The task
Return, in their exact form, the lines that lie between the start of the data below and the line containing "Given: Choose Extract", with both ends included.

Pixel coordinate grounding data
* * *

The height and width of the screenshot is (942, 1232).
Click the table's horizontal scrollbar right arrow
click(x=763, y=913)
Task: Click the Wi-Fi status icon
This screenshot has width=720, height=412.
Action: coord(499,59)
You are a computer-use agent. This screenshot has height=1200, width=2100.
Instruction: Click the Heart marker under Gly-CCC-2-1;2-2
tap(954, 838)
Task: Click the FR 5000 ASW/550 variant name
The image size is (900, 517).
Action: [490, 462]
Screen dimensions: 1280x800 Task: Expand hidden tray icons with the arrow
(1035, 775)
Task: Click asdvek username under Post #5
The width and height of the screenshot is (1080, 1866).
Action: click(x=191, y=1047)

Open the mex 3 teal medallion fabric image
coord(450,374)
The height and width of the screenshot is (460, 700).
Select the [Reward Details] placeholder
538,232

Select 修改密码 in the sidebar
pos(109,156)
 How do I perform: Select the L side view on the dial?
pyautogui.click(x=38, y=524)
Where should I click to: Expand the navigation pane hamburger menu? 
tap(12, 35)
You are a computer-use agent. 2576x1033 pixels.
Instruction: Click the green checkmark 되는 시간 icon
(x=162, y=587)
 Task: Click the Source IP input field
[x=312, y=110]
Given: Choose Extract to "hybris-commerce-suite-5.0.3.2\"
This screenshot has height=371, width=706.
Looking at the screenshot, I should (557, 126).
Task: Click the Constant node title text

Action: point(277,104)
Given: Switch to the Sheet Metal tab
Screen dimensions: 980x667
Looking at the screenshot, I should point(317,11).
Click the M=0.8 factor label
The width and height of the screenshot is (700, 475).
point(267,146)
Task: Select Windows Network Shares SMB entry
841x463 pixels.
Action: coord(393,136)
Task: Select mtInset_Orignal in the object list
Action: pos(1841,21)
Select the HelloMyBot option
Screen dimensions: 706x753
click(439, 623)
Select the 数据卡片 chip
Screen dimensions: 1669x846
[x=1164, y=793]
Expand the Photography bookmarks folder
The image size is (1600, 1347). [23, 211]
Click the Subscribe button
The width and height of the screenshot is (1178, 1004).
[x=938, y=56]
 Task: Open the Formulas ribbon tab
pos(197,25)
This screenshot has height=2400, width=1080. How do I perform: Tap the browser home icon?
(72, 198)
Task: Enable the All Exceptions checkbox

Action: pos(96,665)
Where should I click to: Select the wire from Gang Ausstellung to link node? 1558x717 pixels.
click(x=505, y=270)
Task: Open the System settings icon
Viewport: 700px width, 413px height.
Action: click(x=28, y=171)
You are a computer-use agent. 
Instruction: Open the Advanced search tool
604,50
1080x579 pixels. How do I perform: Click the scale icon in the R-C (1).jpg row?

* * *

Completed exercise
The height and width of the screenshot is (942, 1232).
Click the table's horizontal scrollbar right arrow
click(x=763, y=913)
Task: Click the Wi-Fi status icon
This screenshot has width=720, height=412.
Action: coord(499,59)
You are a computer-use agent. This screenshot has height=1200, width=2100.
Instruction: Click the Heart marker under Gly-CCC-2-1;2-2
tap(954, 838)
Task: Click the FR 5000 ASW/550 variant name
The image size is (900, 517).
Action: [490, 462]
Screen dimensions: 1280x800 Task: Expand hidden tray icons with the arrow
(1035, 775)
Task: Click asdvek username under Post #5
The width and height of the screenshot is (1080, 1866).
Action: click(x=191, y=1047)

Open the mex 3 teal medallion fabric image
coord(450,374)
The height and width of the screenshot is (460, 700).
Select the [Reward Details] placeholder
538,232

Select 修改密码 in the sidebar
pos(109,156)
 How do I perform: Select the L side view on the dial?
pyautogui.click(x=38, y=524)
Where should I click to: Expand the navigation pane hamburger menu? 
tap(12, 35)
You are a computer-use agent. 2576x1033 pixels.
Instruction: Click the green checkmark 되는 시간 icon
(x=162, y=587)
 Task: Click the Source IP input field
[x=312, y=110]
Given: Choose Extract to "hybris-commerce-suite-5.0.3.2\"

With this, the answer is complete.